● **Your goal**:
Reproduce the items verbatim, from their first line through the line containing "This screenshot has width=1568, height=479.", with both ends included.

● **Records to process**:
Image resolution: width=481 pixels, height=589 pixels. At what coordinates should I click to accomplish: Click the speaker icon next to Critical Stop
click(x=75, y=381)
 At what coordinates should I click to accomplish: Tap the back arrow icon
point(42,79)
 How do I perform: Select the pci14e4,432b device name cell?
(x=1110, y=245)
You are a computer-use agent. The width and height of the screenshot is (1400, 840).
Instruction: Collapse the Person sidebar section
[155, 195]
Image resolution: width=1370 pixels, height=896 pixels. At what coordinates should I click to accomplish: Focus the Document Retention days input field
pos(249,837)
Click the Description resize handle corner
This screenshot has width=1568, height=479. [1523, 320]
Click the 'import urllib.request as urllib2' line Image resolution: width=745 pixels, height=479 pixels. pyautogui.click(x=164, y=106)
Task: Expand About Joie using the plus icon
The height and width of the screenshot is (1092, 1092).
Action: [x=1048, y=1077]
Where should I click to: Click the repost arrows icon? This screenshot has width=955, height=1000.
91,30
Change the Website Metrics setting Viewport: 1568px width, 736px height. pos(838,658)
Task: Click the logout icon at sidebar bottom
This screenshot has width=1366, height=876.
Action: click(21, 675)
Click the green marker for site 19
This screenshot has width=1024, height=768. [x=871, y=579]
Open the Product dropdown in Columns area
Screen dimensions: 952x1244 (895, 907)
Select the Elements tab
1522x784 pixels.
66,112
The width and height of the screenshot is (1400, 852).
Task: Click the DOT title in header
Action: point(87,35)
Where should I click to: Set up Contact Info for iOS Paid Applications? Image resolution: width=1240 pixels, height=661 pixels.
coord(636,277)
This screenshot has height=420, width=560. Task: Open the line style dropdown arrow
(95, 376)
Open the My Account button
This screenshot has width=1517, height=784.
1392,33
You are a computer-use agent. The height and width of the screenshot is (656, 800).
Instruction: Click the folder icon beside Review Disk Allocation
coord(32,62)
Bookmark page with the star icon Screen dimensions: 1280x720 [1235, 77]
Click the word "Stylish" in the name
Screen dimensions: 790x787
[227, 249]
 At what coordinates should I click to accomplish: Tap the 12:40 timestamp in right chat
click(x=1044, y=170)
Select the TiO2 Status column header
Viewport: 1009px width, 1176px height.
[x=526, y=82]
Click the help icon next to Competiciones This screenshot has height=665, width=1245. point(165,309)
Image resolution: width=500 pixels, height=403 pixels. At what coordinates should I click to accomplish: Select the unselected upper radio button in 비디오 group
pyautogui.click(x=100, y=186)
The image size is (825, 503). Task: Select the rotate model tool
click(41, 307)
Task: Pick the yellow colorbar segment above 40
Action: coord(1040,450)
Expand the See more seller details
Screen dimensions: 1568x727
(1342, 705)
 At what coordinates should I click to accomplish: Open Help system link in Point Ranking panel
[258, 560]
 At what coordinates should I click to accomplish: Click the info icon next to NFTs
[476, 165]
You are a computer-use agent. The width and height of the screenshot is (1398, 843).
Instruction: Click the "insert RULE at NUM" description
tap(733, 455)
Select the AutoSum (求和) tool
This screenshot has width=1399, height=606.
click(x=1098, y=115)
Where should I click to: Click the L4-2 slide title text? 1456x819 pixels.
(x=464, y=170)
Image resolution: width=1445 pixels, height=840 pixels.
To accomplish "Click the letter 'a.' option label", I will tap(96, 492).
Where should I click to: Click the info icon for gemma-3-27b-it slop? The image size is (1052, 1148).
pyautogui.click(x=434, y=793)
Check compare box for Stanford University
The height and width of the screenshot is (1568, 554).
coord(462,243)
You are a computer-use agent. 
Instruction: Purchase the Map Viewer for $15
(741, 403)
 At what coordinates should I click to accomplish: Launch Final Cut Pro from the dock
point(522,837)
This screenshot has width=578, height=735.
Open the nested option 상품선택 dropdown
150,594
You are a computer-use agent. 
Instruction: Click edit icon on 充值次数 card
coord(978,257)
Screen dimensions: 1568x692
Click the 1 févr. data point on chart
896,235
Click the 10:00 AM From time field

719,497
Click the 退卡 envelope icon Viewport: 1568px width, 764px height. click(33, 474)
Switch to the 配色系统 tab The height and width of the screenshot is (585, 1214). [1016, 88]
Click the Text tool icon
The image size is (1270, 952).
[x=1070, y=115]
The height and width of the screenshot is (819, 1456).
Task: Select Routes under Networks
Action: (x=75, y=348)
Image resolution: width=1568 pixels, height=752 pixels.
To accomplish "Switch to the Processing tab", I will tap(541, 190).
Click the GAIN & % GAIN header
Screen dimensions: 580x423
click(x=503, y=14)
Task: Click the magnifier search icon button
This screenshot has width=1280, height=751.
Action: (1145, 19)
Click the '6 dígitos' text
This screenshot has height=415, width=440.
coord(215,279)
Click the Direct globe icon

● **Complete output**:
Image resolution: width=481 pixels, height=589 pixels. At what coordinates should I click to accomplish: Click the speaker icon next to Critical Stop
click(x=75, y=381)
 At what coordinates should I click to accomplish: Tap the back arrow icon
point(42,79)
 How do I perform: Select the pci14e4,432b device name cell?
(x=1110, y=245)
You are a computer-use agent. The width and height of the screenshot is (1400, 840).
Instruction: Collapse the Person sidebar section
[155, 195]
Image resolution: width=1370 pixels, height=896 pixels. At what coordinates should I click to accomplish: Focus the Document Retention days input field
pos(249,837)
Click the Description resize handle corner
This screenshot has width=1568, height=479. [1523, 320]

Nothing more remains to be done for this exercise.